● **THE RECORDS**:
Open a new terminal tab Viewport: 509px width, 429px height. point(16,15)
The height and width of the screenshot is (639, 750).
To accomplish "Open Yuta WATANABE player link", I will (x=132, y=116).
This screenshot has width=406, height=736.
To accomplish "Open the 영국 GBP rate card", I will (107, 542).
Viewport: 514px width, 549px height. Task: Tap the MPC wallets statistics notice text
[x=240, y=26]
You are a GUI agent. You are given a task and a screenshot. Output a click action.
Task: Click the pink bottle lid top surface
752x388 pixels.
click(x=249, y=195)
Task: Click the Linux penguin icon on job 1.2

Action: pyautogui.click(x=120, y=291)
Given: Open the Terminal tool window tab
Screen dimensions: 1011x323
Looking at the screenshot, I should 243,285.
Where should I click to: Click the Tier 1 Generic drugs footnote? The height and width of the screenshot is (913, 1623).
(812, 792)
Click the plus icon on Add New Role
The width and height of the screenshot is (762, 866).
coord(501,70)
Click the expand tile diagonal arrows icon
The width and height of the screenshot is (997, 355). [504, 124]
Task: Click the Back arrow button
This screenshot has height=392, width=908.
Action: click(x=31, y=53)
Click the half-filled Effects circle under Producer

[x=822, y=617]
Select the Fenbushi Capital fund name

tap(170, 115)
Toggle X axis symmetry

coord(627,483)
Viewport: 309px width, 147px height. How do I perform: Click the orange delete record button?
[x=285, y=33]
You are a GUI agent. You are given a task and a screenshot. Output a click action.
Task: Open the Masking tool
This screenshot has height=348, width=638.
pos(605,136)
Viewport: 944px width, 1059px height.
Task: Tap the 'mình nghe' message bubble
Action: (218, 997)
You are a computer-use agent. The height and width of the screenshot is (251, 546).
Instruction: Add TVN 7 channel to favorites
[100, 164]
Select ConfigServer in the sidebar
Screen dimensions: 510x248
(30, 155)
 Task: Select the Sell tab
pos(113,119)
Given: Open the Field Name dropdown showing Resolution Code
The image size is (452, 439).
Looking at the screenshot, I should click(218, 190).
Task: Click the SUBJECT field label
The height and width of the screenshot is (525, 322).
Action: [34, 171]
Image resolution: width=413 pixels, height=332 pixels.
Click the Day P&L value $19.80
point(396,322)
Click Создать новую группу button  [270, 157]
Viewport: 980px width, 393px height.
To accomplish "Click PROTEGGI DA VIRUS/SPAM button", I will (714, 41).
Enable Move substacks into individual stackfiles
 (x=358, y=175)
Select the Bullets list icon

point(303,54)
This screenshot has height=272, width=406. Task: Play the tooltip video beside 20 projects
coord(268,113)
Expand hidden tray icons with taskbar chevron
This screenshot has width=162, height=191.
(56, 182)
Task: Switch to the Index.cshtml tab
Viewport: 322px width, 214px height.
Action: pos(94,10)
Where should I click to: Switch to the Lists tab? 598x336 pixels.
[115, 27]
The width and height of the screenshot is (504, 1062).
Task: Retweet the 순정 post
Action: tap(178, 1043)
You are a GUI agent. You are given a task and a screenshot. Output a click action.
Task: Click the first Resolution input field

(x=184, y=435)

● **PROMPT**:
In the listing above, find the line with "Click the expand tile diagonal arrows icon" and the line with "Task: Open the Masking tool", then print exactly those lines and every line between them.

● **REPLY**:
Click the expand tile diagonal arrows icon
The width and height of the screenshot is (997, 355). [504, 124]
Task: Click the Back arrow button
This screenshot has height=392, width=908.
Action: click(x=31, y=53)
Click the half-filled Effects circle under Producer

[x=822, y=617]
Select the Fenbushi Capital fund name

tap(170, 115)
Toggle X axis symmetry

coord(627,483)
Viewport: 309px width, 147px height. How do I perform: Click the orange delete record button?
[x=285, y=33]
You are a GUI agent. You are given a task and a screenshot. Output a click action.
Task: Open the Masking tool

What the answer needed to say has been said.